The latter figure is lower than the 60-year average until 2021, but notably higher than during the drought years of 2019–21.
At the Vientiane station in the Laotian capital, water levels even exceeded the 60-year average.
In Cambodia, levels along the stretch from the Stung Treng to Kompong Cham monitoring stations rose by 0.66-2.22 meters, an increase of around 1.5 meters from last year, the MRC said in a statement.
The Vietnam National Center for Hydro-Meteorological Forecasting (NCHMF) said late last month that the Mekong Delta, where the river reaches the sea, in April received 15-20 percent more water than average.
In May and June the levels are expected to be 20-30 percent higher than last year, the center said.
The MRC said the higher water levels were the result of not only increased rainfall but also China releasing more water from its upstream dams.
But the MRC warned that with China releasing water now the LMB could face shortages from July.
Nguyen Huu Thien, an independent consultant based in Can Tho City in the delta, last month also said China releasing dam water during the dry season means during the annual flood season in the Mekong Delta from July to September there would be little or even no flooding.
For generations, the LMB region has been depending on the annual floods to inundate fields to sow seeds.
Usually it start ins late July or early August and goes on until November or even later, blessing the region with extraordinary fertility by bringing silt from upstream areas.
However, in recent years upstream dams and climate change have altered the routine.
According to foreign and Vietnamese experts, the dams reduce the sediments and fish that are supposed to move downstream during the flood season.

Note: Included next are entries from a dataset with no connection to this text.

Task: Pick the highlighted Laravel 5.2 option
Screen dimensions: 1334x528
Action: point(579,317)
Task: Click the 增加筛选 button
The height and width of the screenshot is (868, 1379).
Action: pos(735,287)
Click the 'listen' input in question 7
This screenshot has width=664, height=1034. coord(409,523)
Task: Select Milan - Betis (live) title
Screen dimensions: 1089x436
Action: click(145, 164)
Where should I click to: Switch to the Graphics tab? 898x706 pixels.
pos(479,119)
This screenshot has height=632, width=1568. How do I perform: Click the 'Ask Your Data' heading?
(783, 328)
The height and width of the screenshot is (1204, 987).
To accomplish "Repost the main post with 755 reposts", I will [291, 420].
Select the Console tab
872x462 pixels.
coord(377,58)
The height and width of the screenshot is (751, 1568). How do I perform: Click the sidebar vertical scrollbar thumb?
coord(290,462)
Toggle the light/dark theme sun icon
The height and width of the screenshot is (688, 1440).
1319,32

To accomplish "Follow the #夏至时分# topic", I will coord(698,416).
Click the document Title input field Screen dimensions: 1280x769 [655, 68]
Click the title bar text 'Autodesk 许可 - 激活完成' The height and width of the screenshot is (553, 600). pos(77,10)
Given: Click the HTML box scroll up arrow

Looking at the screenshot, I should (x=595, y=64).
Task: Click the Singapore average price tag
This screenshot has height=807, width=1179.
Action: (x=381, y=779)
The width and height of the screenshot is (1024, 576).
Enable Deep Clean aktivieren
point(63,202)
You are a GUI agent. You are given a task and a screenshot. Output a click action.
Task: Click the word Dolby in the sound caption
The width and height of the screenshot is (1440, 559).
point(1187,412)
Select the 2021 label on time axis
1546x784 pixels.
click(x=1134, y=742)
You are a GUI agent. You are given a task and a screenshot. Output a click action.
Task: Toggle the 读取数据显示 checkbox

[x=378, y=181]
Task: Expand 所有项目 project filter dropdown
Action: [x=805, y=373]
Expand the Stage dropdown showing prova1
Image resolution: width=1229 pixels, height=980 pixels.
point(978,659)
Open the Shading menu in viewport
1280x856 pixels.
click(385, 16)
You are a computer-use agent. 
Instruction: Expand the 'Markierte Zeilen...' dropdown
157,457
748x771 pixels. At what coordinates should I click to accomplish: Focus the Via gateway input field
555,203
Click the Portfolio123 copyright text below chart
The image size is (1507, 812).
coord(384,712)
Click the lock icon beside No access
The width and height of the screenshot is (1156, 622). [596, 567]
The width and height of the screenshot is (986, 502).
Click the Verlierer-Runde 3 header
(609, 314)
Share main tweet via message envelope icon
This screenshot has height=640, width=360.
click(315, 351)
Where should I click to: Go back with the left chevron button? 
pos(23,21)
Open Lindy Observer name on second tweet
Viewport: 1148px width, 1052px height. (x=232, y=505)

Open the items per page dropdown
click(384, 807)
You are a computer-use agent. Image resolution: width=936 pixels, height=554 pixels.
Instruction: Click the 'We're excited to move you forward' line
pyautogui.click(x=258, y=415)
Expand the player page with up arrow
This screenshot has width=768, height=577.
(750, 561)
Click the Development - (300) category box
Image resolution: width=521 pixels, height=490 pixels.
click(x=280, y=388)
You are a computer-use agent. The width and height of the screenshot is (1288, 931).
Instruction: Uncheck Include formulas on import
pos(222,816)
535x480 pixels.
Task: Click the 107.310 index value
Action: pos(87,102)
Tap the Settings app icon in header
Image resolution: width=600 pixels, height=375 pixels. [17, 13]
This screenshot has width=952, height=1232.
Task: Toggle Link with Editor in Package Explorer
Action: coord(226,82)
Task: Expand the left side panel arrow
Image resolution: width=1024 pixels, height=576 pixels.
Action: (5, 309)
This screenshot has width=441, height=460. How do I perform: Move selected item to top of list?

The Mekong has suffered three years of extremely low flows and droughts during the wet season, causing fisheries and agricultural productivity to suffer greatly.
Low flows and droughts are mostly caused by a lack of rainfall, but upstream dams also contribute to wet season droughts by storing significant amounts of water, Brian Eyler, Southeast Asia program director and Mekong Dam Monitor Co-Lead, Stimson Center, said at a virtual event February.
He said China has built 129 dams along the river. Most of the Mekong’s waters, as much as 56 percent, is stored in China.
According to MRC figures, water levels across the basin remain well below the 60-year average recorded from 1961 to 2021 as well as the most recent 10-year period of healthy water flow from 2008 to 2017.
MRC Secretariat CEO Anoulak Kittikhoun warned last month in his first ‘State of the Mekong Address’ that climate change, drought and water infrastructure projects have created an “unprecedented challenge” for Southeast Asia.
“Our wetlands are disappearing, nourishing sediment is reduced and rising salinity is spoiling rice crops.”
Last year the traditional wet season was shortened from five months to four from July to October with little rain in June.
“That’s what makes the replenishment of water so important,” the MRC said.